The most relevant international instrument so far has been the European Convention of Human Rights (ECHR). There are certainly many cases that potentially reach the Art 3 ECHR (inhuman and degrading treatment) threshold, such as the prison cases and countless cases that potentially breach other articles such as ECHR Art 8 (right to private and family life and moral and physical integrity) and ECHR Art 14 (non-discrimination).
However, EU law has become increasingly important at pushing these issues forward. For example, the issue of access to a state pension for trans people is directly affected by Directive 79/7/EEC on the Progressive Implementation of the Principle of Equal Treatment for Men and Women in Matters of Social Security (Equal Treatment Directive). In MB v Secretary of State for Work and Pensions  UKSC 53,  All ER (D) 40 (Aug), the Supreme Court struggled with the interpretation of the Equal Treatment Directive and has referred this question to the Court of Justice of the European Union:
‘Whether Council Directive 79/7 EEC precludes the imposition in national law of a requirement that, in addition to satisfying the physical, social and psychological criteria for recognising a change of gender, a person who has changed gender must also be unmarried in order to qualify for a state retirement pension.’

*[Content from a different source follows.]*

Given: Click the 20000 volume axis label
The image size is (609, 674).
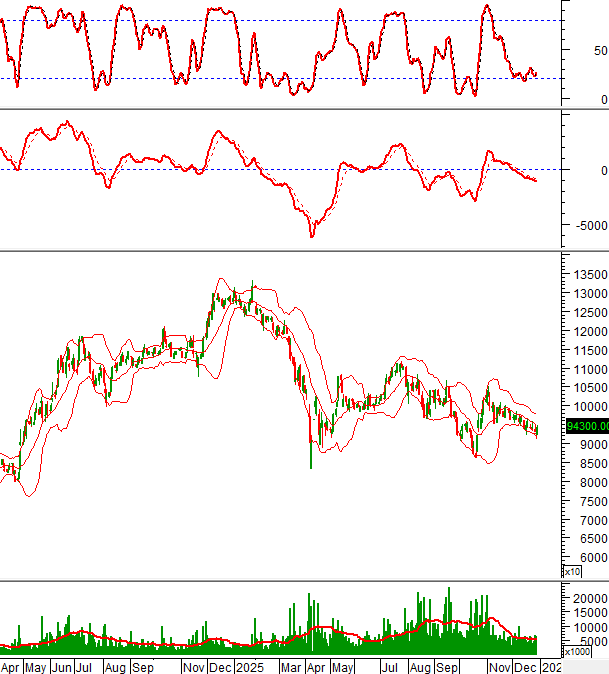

Depending of course on the UK’s future relationship with the EU, EU law is likely to be increasingly important. In addition the issues are ones that obviously are cross-jurisdictional and comparisons can certainly be made with systems in place in other countries around the world. For example, the Irish Gender Recognition Act 2015 allows self-declaration of gender identity and provides for the acquisition of a new birth certificate with the correct gender on it.
What is the relevance of controversy surrounding non-gender assigned bathrooms in the US?
This is a path that I deeply hope will not be followed in Europe but thankfully there is no sign it will be. The development of the issue is curious and seen by many as a backlash to the development of LGBT rights in the US, such as same-sex marriage. It remains to be seen why transgender people using the lavatory of their own sex has presented such a problem in the individual states that have implemented these laws or how a such a law would stop a sexual predator from entering a lavatory to commit a serious criminal offence. With the new administration in the White House (which removed reference to LGBT rights on the White House website within 30 minutes of the new President taking office) it is a worrying time for trans people in the US.
How can lawyers respond to the situation and prepare for increasing attention being given to the subject?
Lawyers should be aware that being transgender or non-binary may, or may not, have an impact on issues faced by transgender people. For example, trans persons face a massively disproportionate amount of discrimination in the work place that may be hidden but nevertheless the real cause of dismissal or unfavourable treatment.
The number of other issues are really countless, and being transgender could be the reason for, or part of the reason for being a victim of crime, housing problems, access to NHS services, care proceedings for children, obtaining documents, etc.
In general lawyers should be aware of these issues but equally should not assume that every legal problem is as a result of being trans. Increased awareness is key.